Task goal » In the entries that follow, the lines from the one with "Viewport: 499px width, 290px" through the one with "Given: Click the" are the ones to write out, exactly and with both ends included. Nothing else should appear.

Supplied records »
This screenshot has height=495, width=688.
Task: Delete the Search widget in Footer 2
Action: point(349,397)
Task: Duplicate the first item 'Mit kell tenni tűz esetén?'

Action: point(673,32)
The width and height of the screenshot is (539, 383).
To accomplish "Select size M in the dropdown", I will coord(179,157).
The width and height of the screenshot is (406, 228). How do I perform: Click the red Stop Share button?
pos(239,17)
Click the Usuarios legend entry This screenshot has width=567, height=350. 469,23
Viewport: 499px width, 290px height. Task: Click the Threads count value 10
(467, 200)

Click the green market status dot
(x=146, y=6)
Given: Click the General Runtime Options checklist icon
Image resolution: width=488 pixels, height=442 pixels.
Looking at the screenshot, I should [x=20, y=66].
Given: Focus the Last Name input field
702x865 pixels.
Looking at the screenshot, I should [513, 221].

...

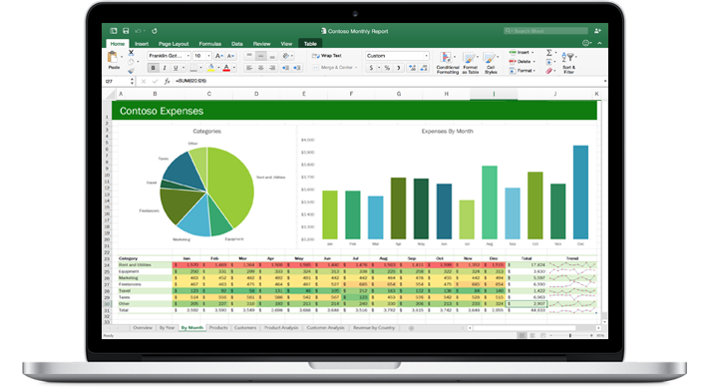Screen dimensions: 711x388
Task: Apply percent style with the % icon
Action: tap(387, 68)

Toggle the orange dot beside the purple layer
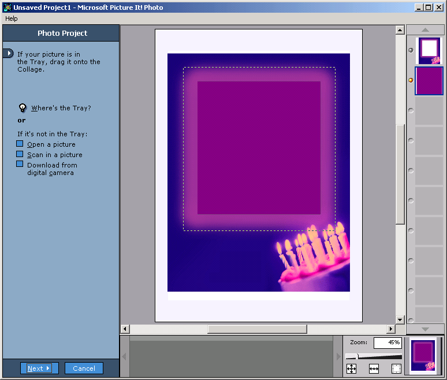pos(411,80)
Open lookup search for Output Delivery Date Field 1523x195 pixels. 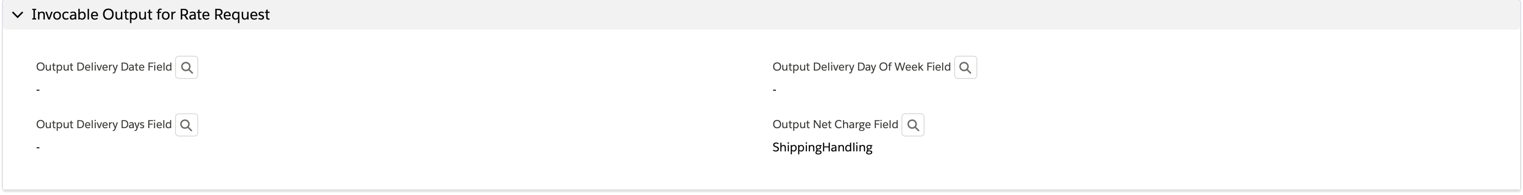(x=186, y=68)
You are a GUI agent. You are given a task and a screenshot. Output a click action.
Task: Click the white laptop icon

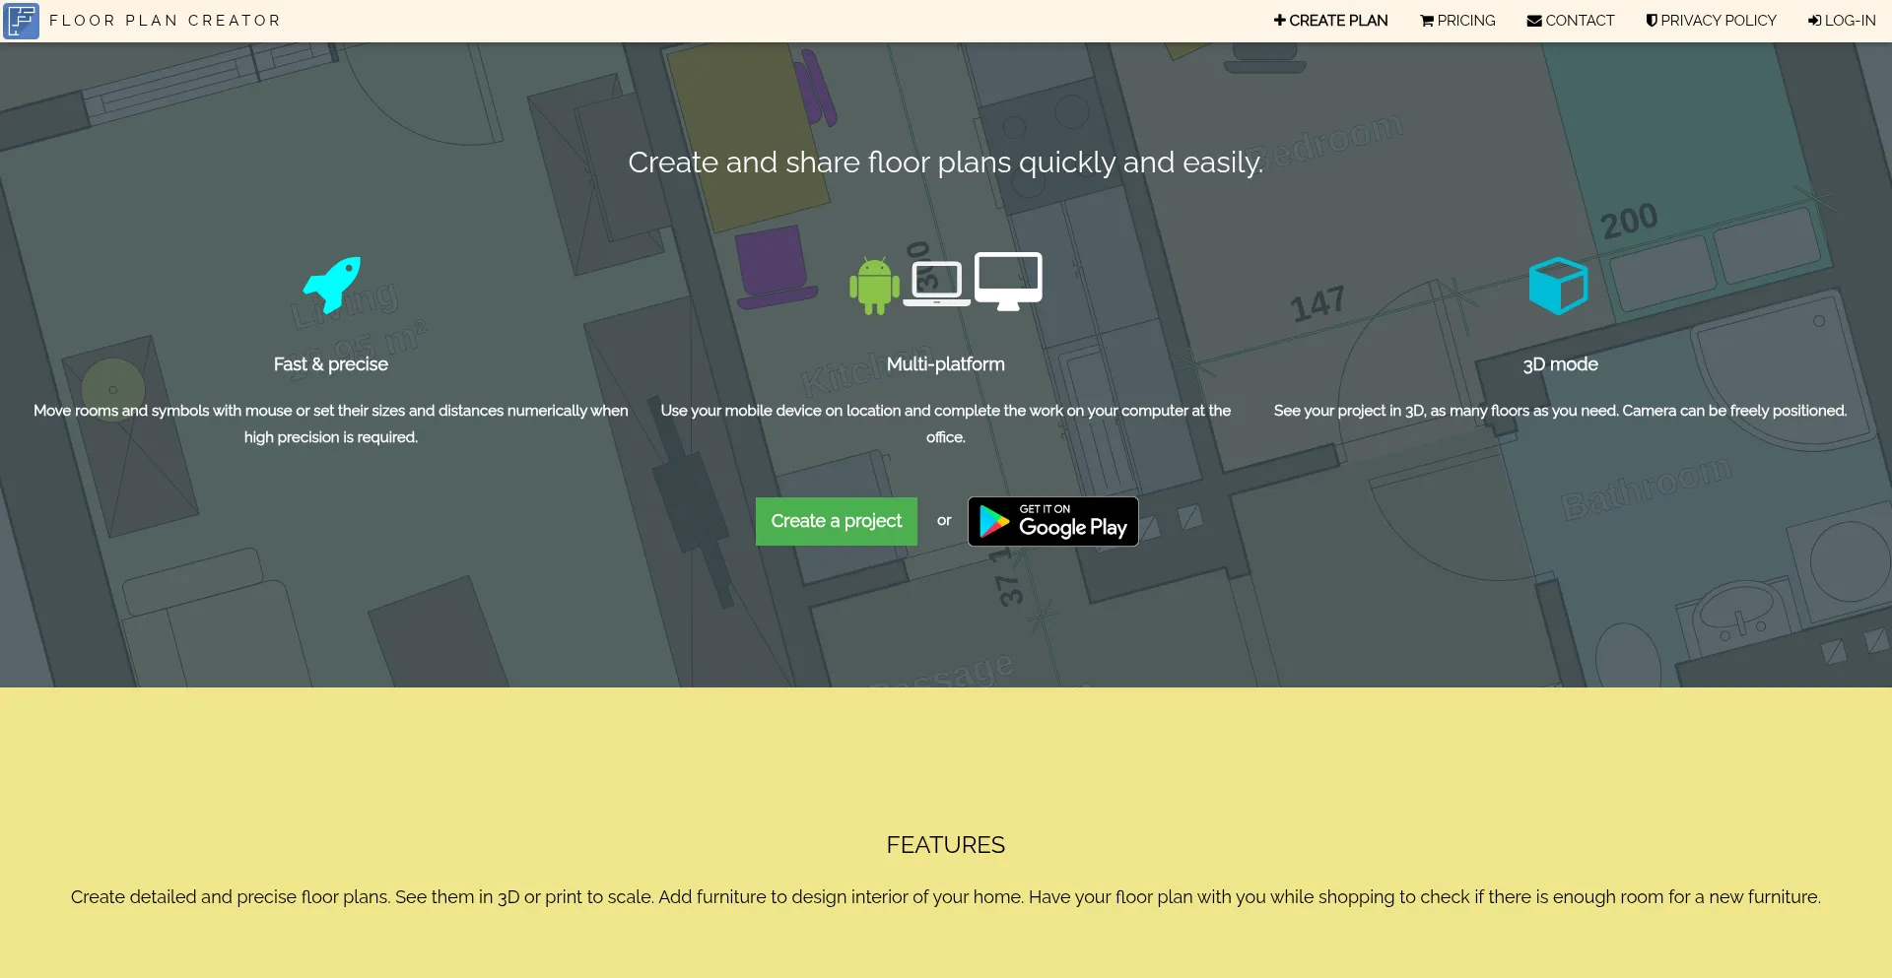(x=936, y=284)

The completed task »
Viewport: 499px width, 290px height. Task: Click the Threads count value 10
(467, 200)

Click the green market status dot
(x=146, y=6)
Given: Click the General Runtime Options checklist icon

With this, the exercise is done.